All records are to be printed again exactly as they appear.
━━━ THE INPUT ━━━
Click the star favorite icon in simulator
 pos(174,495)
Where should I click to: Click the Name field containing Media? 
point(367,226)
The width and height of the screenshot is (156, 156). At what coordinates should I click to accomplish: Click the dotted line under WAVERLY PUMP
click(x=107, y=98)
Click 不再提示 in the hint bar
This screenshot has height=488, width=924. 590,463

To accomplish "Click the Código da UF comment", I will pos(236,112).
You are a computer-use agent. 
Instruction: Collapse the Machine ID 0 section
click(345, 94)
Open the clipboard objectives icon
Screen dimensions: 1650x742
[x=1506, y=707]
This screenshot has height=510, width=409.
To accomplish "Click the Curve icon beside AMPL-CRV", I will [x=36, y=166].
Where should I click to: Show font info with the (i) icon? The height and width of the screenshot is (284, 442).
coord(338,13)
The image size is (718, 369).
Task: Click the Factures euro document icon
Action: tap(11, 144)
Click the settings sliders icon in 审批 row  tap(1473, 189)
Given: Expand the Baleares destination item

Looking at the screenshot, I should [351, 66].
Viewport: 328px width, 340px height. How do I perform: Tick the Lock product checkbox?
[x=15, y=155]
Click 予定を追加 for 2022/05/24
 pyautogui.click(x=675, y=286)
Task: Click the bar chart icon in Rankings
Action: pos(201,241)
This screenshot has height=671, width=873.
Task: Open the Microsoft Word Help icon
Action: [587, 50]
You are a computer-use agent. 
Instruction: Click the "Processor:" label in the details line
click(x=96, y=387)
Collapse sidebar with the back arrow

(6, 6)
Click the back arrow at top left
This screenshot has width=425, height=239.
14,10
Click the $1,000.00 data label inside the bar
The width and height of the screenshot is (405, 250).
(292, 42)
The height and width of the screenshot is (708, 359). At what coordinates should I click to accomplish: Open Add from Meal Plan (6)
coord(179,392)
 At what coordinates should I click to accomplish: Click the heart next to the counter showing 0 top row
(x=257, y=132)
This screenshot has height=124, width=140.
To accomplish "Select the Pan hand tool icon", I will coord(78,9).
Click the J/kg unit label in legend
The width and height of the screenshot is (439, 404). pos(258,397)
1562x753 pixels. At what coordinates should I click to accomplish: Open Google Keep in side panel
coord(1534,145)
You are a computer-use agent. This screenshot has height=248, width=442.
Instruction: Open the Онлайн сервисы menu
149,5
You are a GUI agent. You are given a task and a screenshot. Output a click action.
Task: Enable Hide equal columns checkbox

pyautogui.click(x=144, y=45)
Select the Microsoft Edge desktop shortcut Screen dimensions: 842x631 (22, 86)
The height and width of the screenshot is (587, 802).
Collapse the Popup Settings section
━━━
▶ **RESPONSE**:
Click the star favorite icon in simulator
 pos(174,495)
Where should I click to: Click the Name field containing Media? 
point(367,226)
The width and height of the screenshot is (156, 156). At what coordinates should I click to accomplish: Click the dotted line under WAVERLY PUMP
click(x=107, y=98)
Click 不再提示 in the hint bar
This screenshot has height=488, width=924. 590,463

To accomplish "Click the Código da UF comment", I will pos(236,112).
You are a computer-use agent. 
Instruction: Collapse the Machine ID 0 section
click(345, 94)
Open the clipboard objectives icon
Screen dimensions: 1650x742
[x=1506, y=707]
This screenshot has height=510, width=409.
To accomplish "Click the Curve icon beside AMPL-CRV", I will [x=36, y=166].
Where should I click to: Show font info with the (i) icon? The height and width of the screenshot is (284, 442).
coord(338,13)
The image size is (718, 369).
Task: Click the Factures euro document icon
Action: tap(11, 144)
Click the settings sliders icon in 审批 row  tap(1473, 189)
Given: Expand the Baleares destination item

Looking at the screenshot, I should [351, 66].
Viewport: 328px width, 340px height. How do I perform: Tick the Lock product checkbox?
[x=15, y=155]
Click 予定を追加 for 2022/05/24
 pyautogui.click(x=675, y=286)
Task: Click the bar chart icon in Rankings
Action: pos(201,241)
This screenshot has height=671, width=873.
Task: Open the Microsoft Word Help icon
Action: [587, 50]
You are a computer-use agent. 
Instruction: Click the "Processor:" label in the details line
click(x=96, y=387)
Collapse sidebar with the back arrow

(6, 6)
Click the back arrow at top left
This screenshot has width=425, height=239.
14,10
Click the $1,000.00 data label inside the bar
The width and height of the screenshot is (405, 250).
(292, 42)
The height and width of the screenshot is (708, 359). At what coordinates should I click to accomplish: Open Add from Meal Plan (6)
coord(179,392)
 At what coordinates should I click to accomplish: Click the heart next to the counter showing 0 top row
(x=257, y=132)
This screenshot has height=124, width=140.
To accomplish "Select the Pan hand tool icon", I will coord(78,9).
Click the J/kg unit label in legend
The width and height of the screenshot is (439, 404). pos(258,397)
1562x753 pixels. At what coordinates should I click to accomplish: Open Google Keep in side panel
coord(1534,145)
You are a computer-use agent. This screenshot has height=248, width=442.
Instruction: Open the Онлайн сервисы menu
149,5
You are a GUI agent. You are given a task and a screenshot. Output a click action.
Task: Enable Hide equal columns checkbox

pyautogui.click(x=144, y=45)
Select the Microsoft Edge desktop shortcut Screen dimensions: 842x631 (22, 86)
The height and width of the screenshot is (587, 802).
Collapse the Popup Settings section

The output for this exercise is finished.